§ **Your instructions**
Repeat exactly the lines below that lie between the line with "Select the 299,40 US cent/lb price" and the line with "Image resolution: width=1080", counting both of those lines as part of the answer.

Records from a dataset
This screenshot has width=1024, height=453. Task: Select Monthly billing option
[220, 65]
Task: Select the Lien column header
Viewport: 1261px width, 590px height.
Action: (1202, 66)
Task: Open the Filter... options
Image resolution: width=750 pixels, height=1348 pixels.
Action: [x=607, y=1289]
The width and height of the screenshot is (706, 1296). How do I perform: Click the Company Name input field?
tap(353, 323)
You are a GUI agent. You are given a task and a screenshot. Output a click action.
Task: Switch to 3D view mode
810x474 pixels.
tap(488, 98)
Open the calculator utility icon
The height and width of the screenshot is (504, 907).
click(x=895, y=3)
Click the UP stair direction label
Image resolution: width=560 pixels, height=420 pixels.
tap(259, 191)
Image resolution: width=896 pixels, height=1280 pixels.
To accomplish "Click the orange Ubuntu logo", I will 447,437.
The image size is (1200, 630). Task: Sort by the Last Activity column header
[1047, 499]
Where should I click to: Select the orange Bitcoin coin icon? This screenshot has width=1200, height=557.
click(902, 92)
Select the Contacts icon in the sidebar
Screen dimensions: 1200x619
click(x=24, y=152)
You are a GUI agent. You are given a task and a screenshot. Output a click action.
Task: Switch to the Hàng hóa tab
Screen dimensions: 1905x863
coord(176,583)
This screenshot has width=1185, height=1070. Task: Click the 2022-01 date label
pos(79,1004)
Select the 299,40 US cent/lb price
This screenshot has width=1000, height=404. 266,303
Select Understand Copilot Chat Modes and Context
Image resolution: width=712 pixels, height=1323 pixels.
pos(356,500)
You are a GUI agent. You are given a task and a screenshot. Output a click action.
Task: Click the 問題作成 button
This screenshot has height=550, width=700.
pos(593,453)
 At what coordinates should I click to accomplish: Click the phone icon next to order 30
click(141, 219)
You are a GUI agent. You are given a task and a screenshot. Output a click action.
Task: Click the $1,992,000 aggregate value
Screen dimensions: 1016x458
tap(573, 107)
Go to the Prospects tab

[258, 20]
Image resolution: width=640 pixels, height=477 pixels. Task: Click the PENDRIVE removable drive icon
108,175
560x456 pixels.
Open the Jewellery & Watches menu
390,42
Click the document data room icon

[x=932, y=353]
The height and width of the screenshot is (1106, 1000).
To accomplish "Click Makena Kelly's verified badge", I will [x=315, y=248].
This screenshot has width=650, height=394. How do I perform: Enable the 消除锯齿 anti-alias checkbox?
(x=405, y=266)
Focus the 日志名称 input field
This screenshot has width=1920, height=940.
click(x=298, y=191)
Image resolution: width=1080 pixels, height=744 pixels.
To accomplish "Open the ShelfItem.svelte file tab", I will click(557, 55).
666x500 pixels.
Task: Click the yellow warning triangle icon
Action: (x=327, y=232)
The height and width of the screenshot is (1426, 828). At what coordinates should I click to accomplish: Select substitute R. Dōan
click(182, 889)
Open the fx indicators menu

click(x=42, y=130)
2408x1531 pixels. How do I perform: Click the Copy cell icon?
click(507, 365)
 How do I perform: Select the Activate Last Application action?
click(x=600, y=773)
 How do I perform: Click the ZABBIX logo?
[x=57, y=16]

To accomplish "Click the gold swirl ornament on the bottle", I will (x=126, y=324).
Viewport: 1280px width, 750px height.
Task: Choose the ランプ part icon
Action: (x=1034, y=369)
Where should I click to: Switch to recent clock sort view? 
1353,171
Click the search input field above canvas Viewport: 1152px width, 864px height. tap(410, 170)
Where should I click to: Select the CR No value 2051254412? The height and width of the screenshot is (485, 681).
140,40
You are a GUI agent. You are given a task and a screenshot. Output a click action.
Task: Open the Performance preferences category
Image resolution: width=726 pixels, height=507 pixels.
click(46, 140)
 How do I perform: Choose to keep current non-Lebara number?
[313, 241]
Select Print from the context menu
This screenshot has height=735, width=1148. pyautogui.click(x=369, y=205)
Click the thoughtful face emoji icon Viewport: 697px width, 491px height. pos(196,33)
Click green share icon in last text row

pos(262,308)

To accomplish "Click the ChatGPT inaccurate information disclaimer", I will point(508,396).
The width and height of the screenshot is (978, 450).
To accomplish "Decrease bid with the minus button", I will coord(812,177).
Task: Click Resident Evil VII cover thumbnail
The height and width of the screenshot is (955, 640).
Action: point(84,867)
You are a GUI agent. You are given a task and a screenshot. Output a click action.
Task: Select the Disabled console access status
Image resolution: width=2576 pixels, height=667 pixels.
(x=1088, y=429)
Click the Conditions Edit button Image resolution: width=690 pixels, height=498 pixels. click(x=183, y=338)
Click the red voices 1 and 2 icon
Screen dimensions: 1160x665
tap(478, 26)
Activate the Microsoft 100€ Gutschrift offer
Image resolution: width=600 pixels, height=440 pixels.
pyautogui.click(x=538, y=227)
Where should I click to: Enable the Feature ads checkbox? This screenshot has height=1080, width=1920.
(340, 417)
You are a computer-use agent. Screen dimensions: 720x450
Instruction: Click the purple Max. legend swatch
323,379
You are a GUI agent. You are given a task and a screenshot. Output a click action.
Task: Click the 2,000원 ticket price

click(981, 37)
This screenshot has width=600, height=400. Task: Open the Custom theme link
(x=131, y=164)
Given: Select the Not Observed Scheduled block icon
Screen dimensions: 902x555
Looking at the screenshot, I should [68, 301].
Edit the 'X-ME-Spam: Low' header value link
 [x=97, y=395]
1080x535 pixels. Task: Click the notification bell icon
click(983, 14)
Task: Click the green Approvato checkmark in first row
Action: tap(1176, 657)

§ **Your solution**
Select the 299,40 US cent/lb price
This screenshot has width=1000, height=404. 266,303
Select Understand Copilot Chat Modes and Context
Image resolution: width=712 pixels, height=1323 pixels.
pos(356,500)
You are a GUI agent. You are given a task and a screenshot. Output a click action.
Task: Click the 問題作成 button
This screenshot has height=550, width=700.
pos(593,453)
 At what coordinates should I click to accomplish: Click the phone icon next to order 30
click(141, 219)
You are a GUI agent. You are given a task and a screenshot. Output a click action.
Task: Click the $1,992,000 aggregate value
Screen dimensions: 1016x458
tap(573, 107)
Go to the Prospects tab

[258, 20]
Image resolution: width=640 pixels, height=477 pixels. Task: Click the PENDRIVE removable drive icon
108,175
560x456 pixels.
Open the Jewellery & Watches menu
390,42
Click the document data room icon

[x=932, y=353]
The height and width of the screenshot is (1106, 1000).
To accomplish "Click Makena Kelly's verified badge", I will [x=315, y=248].
This screenshot has width=650, height=394. How do I perform: Enable the 消除锯齿 anti-alias checkbox?
(x=405, y=266)
Focus the 日志名称 input field
This screenshot has width=1920, height=940.
click(x=298, y=191)
Image resolution: width=1080 pixels, height=744 pixels.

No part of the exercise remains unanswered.